66. sweet thing – candidate – sweet thing

“If the house was on fire and I could only grab one David Bowie album, I’d die for sure because I’d be stuck there trying to make up my mind. Or maybe I’d just be f***ing honest with myself and grab Diamond Dogs, because I’d be lying if I said it wasn’t the one I’ve listened to the most over the years, the one that doesn’t even begin to have a weak or misguided moment, the one I’ve never seemed to grow even slightly allergic to, perhaps because it’s so witheringly uninterested in being pleasant. And Sweet-Thing-Candidate-Sweet-Thing (the mini-epic that takes up most of side one) is the high water mark.

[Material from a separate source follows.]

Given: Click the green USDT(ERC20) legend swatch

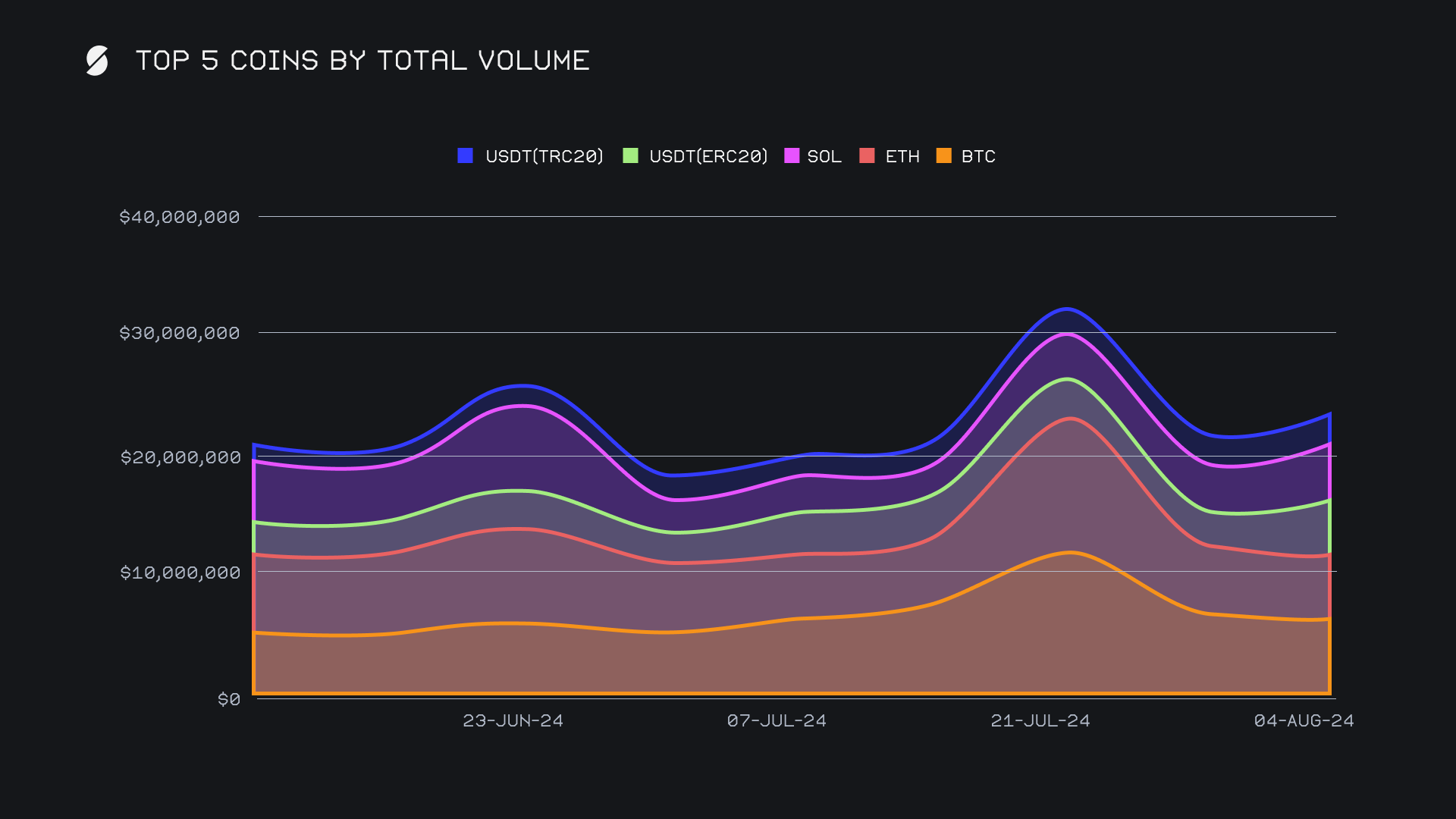Looking at the screenshot, I should (630, 155).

The Ziggy alien is long gone by now. This new Bowie creature is very much earthbound – half human, half dog, and rolling in the muck and mire of an apocalyptic hellscape that’s equal parts Hieronymus Bosch, Salvador Dali, and George Orwell. And he’s running for political office,. He wants to be Big Brother. Which is sort of the concept here. Diamond Dogs being the album that was originally intended to be an adaptation of Orwell’s 1984, but Mr. Bowie couldn’t secure the rights, so it ended up being its own uniquely dark and harrowing thing. And yet there’s a sweetness at the heart of it, a sorrow even, a sliver of soul and humanity that suggests maybe all is not lost. Not yet anyway. Welcome to the early-middle part of the 1970s, the outlook may be grim, but damn, if the noise isn’t superlative.” (Philip Random)

(Guy Peelaert)

116. station to station

“Speaking of David Bowie albums I’d probably die trying to save from a house fire, Station to Station‘s the one where he refers to himself as the Thin White Duke, title track, first song, first words. Not that it meant much to me at the time, 1976, half-way through Grade Eleven. It was just another disappointment on the level that it wasn’t somehow a return to Ziggy Stardust and/or the year of the Diamond Dogs – a perspective I’d soon outgrow, because I couldn’t help but get sucked in by Station to Station. Particularly the song, its long slow build from noise to creepy mutant groove, to sudden switch at half-distance into full-on cocaine party rocker. Later that year, I’d read the infamous Playboy interview where Mr. Bowie spoke not unfavourably of Adolph Hitler, how what the Britain of 1976 needed was a solid fascist government. What an asshole! Years later, the story would come out that Station to Station was an album he had no memory of recording due to a confusion of cocaine, black magic, milk, full-on paranoid psychosis and appearances on the Dinah Shore Show. Which is just one more reason why I wouldn’t a trade a teenage in the 1970s for any other decade. Exactly as strange and provocative as this growing boy needed.” (Philip Random)

(photos: Andrew Kent)

117. quicksand

“If the house was on fire and I could only grab one David Bowie album, I’d die for sure  because I wouldn’t be able to choose between at least four or five. One of which would definitely be 1971’s Hunk Dory, because good luck finding a weak track, a weak anything. His last album written and recorded before big deal fame and glory would start to find him, I have to wonder if he any idea of how absolutely he was about to blow the cultural fuses. Particularly a densely poetic nugget like Quicksand and its unflinching examination of his personal motives, with darkly surreal excursions from there … whispering about Heinrich Himmler, hints of occult knowledge, even the Beast Himself, Aleister Crowley . But in the end, it’s all just the quicksand of one’s mind. Why can’t we have pop stars like this any more?” (Philip Random)

(image source)

235. soul love

Soul Love is the second of two in a row from 1972’s Ziggy Stardust + The Spiders From Mars, making the list if only because Five Years doesn’t sound quite right without it following immediately afterward. And it’s proof in advertising, a groovy nugget of soul and love, and a solid hint of where the alien Bowie might be headed once he shed his Ziggy skin.